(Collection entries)
::::::
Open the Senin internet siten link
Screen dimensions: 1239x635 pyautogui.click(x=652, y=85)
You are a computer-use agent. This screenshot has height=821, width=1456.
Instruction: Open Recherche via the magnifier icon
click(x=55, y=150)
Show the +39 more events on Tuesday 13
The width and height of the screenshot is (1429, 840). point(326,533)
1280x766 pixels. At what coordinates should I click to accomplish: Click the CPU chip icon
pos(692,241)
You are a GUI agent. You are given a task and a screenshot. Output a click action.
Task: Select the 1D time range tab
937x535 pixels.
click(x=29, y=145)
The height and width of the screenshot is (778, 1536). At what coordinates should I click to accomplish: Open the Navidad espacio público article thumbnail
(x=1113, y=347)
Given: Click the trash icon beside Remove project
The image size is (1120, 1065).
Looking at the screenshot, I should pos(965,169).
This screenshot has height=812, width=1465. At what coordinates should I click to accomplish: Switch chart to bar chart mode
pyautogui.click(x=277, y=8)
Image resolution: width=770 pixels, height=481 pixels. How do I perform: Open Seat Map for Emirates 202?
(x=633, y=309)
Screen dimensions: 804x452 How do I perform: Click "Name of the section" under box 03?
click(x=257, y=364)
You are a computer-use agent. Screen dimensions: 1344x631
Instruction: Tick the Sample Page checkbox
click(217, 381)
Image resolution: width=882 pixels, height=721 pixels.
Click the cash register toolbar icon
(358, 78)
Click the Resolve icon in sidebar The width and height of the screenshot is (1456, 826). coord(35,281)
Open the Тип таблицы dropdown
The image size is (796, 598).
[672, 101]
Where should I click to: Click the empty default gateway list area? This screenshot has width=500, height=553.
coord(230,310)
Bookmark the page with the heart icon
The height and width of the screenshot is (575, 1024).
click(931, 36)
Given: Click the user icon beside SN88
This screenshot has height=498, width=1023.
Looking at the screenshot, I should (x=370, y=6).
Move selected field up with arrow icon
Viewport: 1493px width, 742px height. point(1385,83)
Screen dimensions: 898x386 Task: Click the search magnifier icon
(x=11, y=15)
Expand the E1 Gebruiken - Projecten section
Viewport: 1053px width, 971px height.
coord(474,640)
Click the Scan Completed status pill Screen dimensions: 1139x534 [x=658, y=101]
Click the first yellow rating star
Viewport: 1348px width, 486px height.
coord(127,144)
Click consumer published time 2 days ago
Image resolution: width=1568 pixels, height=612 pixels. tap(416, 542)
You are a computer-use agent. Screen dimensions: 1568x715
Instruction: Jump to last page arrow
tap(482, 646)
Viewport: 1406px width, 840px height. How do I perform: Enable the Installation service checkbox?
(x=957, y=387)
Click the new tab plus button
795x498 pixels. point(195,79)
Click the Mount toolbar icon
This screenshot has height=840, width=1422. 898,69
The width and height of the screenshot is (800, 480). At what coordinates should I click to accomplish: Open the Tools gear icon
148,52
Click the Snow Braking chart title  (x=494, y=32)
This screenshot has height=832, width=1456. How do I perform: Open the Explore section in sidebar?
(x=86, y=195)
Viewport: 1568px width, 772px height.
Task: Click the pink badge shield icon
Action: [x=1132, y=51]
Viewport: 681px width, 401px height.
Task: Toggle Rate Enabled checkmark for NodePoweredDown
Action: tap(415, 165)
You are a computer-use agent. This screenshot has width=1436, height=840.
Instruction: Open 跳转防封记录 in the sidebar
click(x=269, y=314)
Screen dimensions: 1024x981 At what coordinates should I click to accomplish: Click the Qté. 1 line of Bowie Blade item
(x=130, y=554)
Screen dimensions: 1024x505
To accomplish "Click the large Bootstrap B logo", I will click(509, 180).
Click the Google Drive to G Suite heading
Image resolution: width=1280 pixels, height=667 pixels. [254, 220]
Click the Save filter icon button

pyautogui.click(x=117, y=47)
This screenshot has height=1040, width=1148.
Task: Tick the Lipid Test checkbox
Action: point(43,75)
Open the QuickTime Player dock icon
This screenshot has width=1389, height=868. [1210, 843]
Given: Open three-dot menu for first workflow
::::::
[What you have to do]
Arrange the rows from the line with "Image resolution: width=882" up to and including the line with "coord(230,310)" as a two-column CSV with the columns "instruction" and "target". Give one line for each row, put each field in double quotes, and turn any line breaks into spaces.

[The reply]
instruction,target
"Image resolution: width=882 pixels, height=721 pixels. Click the cash register toolbar icon","(358, 78)"
"Click the Resolve icon in sidebar The width and height of the screenshot is (1456, 826).","coord(35,281)"
"Open the Тип таблицы dropdown The image size is (796, 598).","[672, 101]"
"Where should I click to: Click the empty default gateway list area? This screenshot has width=500, height=553.","coord(230,310)"